ABOUT THIS EXERCISE
Look through the records that follow. Copy every line containing the word "computer".

INPUT MATERIAL
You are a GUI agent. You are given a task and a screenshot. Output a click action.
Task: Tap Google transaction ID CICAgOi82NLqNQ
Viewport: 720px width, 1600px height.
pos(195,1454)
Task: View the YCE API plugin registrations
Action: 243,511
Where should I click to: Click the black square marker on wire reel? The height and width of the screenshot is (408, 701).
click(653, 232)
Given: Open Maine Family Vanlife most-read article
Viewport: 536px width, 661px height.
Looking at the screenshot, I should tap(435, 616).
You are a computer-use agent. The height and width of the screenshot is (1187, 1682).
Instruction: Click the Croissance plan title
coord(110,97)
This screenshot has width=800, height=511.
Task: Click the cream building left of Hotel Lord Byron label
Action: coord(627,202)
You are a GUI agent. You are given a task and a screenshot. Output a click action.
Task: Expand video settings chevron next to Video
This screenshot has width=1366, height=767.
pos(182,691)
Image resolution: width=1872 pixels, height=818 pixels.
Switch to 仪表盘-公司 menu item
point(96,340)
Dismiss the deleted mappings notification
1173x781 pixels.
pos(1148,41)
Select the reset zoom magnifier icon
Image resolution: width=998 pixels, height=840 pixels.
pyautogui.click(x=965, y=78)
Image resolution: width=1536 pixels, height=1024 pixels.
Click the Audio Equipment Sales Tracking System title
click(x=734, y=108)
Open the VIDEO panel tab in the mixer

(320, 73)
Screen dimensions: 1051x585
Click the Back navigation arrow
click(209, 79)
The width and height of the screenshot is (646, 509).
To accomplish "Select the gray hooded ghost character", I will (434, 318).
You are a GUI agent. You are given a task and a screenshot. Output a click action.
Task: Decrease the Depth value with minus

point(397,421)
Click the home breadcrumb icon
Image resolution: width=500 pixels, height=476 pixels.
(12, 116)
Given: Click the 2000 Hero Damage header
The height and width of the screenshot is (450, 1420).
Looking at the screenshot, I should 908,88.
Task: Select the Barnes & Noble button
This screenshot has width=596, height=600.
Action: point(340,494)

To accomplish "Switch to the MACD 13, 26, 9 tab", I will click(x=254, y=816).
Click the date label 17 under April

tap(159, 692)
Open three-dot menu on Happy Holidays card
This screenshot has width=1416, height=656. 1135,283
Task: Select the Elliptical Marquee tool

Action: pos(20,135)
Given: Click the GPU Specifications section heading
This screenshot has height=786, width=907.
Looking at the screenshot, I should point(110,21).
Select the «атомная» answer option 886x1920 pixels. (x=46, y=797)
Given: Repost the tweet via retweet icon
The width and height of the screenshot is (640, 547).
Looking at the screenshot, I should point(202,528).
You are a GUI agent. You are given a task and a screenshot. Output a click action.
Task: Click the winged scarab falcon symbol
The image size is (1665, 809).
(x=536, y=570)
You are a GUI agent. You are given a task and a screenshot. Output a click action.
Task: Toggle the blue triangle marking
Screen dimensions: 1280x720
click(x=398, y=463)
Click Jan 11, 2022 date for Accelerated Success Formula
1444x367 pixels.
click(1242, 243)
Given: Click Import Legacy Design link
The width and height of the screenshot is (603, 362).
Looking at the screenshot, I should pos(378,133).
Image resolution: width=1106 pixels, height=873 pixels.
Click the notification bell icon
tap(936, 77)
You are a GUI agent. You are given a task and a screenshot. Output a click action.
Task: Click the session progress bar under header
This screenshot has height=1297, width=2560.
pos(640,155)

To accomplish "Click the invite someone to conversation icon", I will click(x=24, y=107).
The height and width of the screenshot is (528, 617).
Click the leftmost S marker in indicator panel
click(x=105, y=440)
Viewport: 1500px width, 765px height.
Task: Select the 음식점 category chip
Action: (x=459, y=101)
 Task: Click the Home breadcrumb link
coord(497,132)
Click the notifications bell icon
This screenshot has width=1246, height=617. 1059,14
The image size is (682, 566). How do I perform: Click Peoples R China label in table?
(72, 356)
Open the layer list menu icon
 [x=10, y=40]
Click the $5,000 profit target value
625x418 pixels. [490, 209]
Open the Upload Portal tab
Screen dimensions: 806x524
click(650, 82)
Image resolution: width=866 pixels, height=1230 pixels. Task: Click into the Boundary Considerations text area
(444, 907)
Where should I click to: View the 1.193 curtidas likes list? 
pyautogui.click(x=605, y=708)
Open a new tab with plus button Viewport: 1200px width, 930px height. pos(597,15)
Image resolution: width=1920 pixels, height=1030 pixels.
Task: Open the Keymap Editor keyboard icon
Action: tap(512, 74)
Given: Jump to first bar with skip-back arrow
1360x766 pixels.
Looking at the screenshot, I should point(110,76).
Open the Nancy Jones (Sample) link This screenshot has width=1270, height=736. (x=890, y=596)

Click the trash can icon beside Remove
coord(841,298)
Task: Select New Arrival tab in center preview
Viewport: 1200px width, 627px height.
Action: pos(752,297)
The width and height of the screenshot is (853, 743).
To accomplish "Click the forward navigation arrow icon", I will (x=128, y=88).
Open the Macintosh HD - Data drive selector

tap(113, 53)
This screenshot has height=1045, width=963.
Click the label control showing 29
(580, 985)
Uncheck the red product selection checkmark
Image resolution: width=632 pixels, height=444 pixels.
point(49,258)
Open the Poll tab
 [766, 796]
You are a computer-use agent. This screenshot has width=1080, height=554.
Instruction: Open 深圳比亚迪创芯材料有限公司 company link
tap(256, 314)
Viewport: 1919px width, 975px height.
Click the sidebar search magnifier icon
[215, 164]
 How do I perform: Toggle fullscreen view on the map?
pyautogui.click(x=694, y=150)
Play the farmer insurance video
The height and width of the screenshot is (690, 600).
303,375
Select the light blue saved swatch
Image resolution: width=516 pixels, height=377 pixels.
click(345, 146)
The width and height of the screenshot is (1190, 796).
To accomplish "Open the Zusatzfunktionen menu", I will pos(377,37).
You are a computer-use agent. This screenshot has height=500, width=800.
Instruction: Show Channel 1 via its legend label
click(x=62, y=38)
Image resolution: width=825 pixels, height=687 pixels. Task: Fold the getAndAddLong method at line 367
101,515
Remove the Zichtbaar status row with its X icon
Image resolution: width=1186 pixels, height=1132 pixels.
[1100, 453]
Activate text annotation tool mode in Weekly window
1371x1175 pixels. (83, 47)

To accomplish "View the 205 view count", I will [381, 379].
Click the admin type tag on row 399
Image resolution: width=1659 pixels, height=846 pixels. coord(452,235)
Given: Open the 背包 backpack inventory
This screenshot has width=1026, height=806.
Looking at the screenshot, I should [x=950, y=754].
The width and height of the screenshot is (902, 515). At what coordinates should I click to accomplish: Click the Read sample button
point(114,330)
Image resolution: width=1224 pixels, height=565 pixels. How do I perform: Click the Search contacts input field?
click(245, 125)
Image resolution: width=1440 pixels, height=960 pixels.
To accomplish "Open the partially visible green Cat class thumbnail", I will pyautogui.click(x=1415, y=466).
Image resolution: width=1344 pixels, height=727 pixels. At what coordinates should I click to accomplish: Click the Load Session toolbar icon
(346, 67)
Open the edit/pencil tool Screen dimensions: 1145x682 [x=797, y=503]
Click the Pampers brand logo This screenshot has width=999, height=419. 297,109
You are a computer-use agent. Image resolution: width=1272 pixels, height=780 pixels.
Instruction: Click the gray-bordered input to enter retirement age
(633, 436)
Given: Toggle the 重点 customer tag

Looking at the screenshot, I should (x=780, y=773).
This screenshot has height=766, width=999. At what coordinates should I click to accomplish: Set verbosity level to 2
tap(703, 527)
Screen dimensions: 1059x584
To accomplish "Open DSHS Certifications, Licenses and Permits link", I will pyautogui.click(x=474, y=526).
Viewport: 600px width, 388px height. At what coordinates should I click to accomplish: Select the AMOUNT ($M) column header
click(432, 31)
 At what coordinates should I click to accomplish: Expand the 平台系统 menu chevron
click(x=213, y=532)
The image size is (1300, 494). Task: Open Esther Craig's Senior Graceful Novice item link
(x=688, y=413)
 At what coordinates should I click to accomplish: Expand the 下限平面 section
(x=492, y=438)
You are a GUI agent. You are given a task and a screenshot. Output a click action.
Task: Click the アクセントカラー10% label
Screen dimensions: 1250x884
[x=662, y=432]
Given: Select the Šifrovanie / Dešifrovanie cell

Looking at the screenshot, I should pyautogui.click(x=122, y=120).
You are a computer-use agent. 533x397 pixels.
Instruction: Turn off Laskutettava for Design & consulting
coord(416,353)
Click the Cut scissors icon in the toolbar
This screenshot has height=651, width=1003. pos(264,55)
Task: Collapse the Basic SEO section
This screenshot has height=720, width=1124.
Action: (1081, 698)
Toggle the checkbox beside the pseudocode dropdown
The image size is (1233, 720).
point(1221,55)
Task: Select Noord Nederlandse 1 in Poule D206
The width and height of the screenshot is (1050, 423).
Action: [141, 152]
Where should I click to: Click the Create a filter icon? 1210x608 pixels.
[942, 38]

THE COMPLETED TASK
You are a computer-use agent. The height and width of the screenshot is (1187, 1682).
You are a computer-use agent. This screenshot has width=1080, height=554.
You are a computer-use agent. This screenshot has height=500, width=800.
You are a computer-use agent. Image resolution: width=1272 pixels, height=780 pixels.
You are a computer-use agent. 533x397 pixels.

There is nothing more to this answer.